____ Texto fornecido

Paulo Amilton

Doutor em Economia.

Economia

Reforma Administrativa e a desigualdade no Brasil


11/09/2020

Na imagem, o chefe do Departamento de Economia da UFPB, Paulo Amilton

No dia primeiro de setembro do corrente ano o IBGE divulgou o resultado do Produto Interno Bruto (PIB) do segundo semestre. O número divulgado foi bem ruim, queda de 11,4% quando comparado ao segundo trimestre de 2019 e 9,7% quando a comparação é feita com o primeiro trimestre deste ano.

Com aquela divulgação, várias vozes se levantaram para que reformas que contribuam com a diminuição do déficit público fossem discutidas no congresso e implementadas pelo governo. Entre estas reformas se destacam a reforma tributária, que já tinha sido enviada pelo atual governo, e a reforma administrativa, que teve sua primeira parte enviada ao congresso na semana que passou.

A ideia básica da reforma administrativa é controlar os gastos com a folha salarial dos servidores públicos. Argumenta-se que em 2019 foram desembolsados R$928 bilhões para pagar os servidores públicos federais, estaduais e municipais, o equivalente a 13,7% do PIB. Asseguram que este percentual de gastos é maior do que o despendido em saúde, que representa 3,6% do PIB, e educação, com 6% do PIB.

________
____ Dados fornecidos

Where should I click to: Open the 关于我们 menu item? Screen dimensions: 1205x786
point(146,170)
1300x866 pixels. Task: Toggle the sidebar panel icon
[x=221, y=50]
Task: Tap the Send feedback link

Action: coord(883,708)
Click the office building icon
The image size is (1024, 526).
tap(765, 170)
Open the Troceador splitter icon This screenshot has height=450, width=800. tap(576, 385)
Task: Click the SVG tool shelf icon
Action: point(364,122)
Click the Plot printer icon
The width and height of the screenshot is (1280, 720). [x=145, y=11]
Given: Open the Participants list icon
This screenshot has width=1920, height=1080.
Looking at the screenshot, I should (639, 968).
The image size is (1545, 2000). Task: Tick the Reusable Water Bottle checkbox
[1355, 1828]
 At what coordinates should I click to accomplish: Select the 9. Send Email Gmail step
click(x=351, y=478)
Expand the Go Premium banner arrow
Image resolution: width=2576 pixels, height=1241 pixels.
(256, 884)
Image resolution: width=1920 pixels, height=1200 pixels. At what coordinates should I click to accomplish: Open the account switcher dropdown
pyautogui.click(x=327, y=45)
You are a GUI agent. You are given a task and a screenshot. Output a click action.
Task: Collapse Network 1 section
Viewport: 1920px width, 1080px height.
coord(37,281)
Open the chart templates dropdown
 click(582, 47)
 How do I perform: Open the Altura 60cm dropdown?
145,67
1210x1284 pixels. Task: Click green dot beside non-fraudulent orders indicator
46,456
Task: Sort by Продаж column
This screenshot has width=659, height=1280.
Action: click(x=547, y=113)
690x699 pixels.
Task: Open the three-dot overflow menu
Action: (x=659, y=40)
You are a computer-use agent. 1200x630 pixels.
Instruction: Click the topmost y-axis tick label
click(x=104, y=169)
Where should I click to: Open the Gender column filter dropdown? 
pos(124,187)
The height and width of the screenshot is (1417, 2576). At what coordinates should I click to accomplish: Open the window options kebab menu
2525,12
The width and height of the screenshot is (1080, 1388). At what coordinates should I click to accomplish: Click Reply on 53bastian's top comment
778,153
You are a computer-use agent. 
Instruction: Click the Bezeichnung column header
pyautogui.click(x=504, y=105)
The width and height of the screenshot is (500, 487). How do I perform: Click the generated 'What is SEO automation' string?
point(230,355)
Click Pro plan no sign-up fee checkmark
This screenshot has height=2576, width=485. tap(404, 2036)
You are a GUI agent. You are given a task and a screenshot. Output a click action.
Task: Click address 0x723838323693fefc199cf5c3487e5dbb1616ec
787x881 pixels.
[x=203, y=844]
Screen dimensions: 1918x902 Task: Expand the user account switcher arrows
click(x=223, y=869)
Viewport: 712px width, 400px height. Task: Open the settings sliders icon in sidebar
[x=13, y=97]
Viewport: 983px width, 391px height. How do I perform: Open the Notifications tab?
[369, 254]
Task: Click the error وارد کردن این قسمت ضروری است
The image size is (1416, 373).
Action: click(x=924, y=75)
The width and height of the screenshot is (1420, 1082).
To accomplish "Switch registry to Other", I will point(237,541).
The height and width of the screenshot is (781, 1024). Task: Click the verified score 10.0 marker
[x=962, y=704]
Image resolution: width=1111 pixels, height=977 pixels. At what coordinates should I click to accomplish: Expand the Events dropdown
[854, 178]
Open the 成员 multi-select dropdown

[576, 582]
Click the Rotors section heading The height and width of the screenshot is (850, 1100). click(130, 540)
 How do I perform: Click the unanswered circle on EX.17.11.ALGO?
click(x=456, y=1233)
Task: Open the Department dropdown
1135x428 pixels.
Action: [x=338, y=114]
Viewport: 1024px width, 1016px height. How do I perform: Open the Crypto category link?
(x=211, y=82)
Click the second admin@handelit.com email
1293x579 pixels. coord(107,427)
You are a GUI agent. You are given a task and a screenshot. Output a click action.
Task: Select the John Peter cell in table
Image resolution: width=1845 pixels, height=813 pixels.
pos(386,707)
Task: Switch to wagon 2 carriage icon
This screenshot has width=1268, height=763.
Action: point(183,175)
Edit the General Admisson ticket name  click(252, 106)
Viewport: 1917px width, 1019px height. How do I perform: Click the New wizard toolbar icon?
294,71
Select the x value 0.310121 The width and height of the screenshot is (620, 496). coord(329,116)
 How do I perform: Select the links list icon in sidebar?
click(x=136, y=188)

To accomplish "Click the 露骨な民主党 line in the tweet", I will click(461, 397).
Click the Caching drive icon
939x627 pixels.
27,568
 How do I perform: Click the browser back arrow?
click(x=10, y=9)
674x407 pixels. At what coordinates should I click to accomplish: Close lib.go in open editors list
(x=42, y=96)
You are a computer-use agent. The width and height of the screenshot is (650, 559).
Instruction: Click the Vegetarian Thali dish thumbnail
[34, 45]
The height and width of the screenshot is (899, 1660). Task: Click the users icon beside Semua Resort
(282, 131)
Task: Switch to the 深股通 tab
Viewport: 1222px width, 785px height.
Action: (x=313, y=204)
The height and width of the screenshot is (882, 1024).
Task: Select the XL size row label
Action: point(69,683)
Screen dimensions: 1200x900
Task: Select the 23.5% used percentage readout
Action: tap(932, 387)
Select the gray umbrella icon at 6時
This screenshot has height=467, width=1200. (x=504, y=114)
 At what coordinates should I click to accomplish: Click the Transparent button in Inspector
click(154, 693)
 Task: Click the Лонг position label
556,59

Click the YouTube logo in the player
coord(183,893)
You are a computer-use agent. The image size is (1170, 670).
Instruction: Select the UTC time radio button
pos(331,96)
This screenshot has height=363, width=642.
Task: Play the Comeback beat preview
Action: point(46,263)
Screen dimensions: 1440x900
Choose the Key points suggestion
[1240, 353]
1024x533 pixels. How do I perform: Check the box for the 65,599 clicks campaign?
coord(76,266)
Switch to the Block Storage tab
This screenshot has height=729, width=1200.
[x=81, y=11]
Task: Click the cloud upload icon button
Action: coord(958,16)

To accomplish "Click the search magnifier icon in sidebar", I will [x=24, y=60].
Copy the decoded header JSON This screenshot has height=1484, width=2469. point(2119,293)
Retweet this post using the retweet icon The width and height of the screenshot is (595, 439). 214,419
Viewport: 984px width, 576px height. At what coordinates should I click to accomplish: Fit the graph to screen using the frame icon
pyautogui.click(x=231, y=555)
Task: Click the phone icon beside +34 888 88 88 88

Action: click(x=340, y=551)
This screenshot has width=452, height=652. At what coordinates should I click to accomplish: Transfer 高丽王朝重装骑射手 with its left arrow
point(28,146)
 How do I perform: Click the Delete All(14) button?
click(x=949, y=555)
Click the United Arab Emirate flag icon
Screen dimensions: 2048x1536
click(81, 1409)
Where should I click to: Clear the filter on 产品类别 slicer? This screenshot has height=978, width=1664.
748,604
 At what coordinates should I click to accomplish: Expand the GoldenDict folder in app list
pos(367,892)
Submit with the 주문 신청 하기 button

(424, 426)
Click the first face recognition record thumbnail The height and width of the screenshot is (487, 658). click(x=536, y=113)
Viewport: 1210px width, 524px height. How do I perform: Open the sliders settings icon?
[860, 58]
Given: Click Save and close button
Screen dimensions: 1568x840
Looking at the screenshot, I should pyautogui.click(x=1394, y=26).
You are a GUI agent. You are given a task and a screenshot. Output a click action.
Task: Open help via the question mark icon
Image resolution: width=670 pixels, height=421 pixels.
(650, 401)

________

- _Instrução 1_
Liste todos os percentuais mencionados no texto sobre a reforma administrativa.
- _Instrução 2_
Edite o trecho do texto sobre a reforma administrativa que começa em "Na imagem, o" e termina em "trimestre deste ano.", trocando "setembro" por "outubro".

- _Resposta correta 1_
- 11,4%
- 9,7%
- 13,7%
- 3,6%
- 6%

- _Resposta correta 2_
Na imagem, o chefe do Departamento de Economia da UFPB, Paulo Amilton

No dia primeiro de outubro do corrente ano o IBGE divulgou o resultado do Produto Interno Bruto (PIB) do segundo semestre. O número divulgado foi bem ruim, queda de 11,4% quando comparado ao segundo trimestre de 2019 e 9,7% quando a comparação é feita com o primeiro trimestre deste ano.